:: THE REQUEST ::
Can you reproduce every one of the rows below word for word, leaving the pictures out?

:: RECORDS SUPPLIED ::
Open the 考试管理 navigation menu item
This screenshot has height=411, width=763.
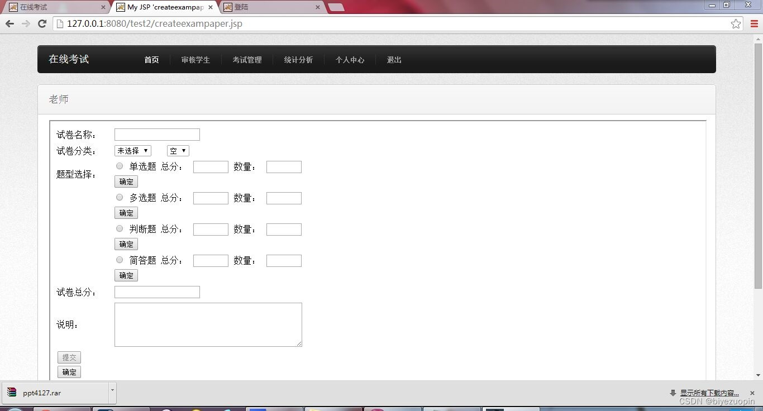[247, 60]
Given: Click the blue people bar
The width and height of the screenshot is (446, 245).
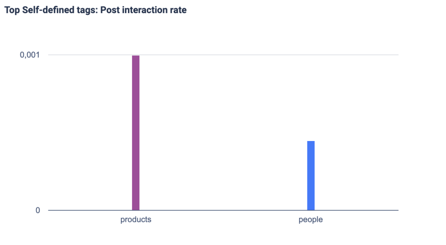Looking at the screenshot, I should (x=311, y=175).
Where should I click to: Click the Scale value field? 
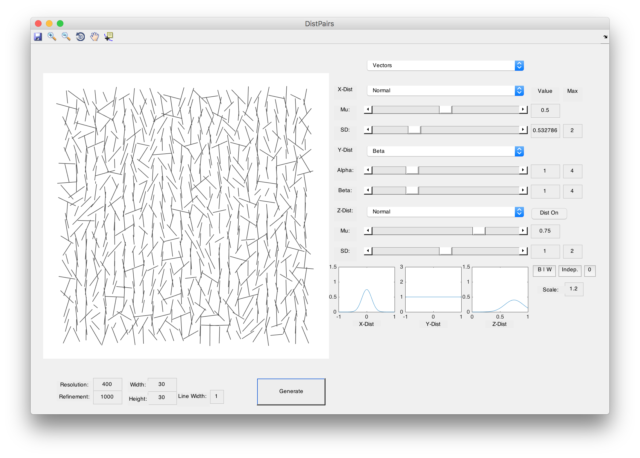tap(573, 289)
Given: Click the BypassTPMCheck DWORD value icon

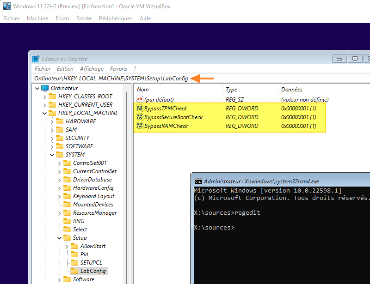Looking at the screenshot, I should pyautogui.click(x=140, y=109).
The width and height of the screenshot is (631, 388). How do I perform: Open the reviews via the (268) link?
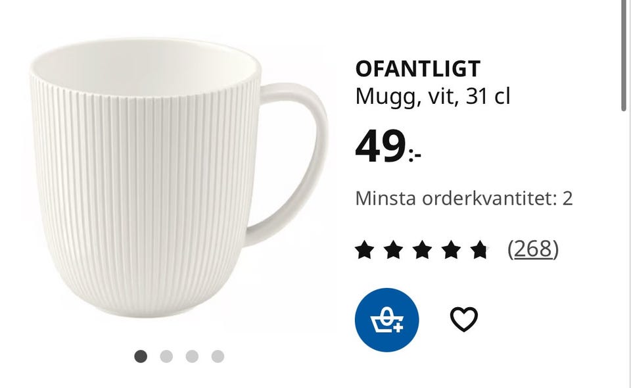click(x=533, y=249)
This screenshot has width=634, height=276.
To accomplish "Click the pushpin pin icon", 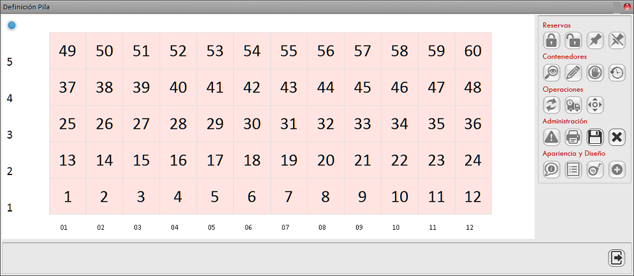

:: FULL ANSWER ::
Open the 考试管理 navigation menu item
This screenshot has height=411, width=763.
[247, 60]
Given: Click the blue people bar
The width and height of the screenshot is (446, 245).
Looking at the screenshot, I should (x=311, y=175).
Where should I click to: Click the Scale value field? 
tap(573, 289)
Given: Click the BypassTPMCheck DWORD value icon

Looking at the screenshot, I should pyautogui.click(x=140, y=109).
The width and height of the screenshot is (631, 388). How do I perform: Open the reviews via the (268) link?
click(x=533, y=249)
This screenshot has width=634, height=276.
To accomplish "Click the pushpin pin icon", 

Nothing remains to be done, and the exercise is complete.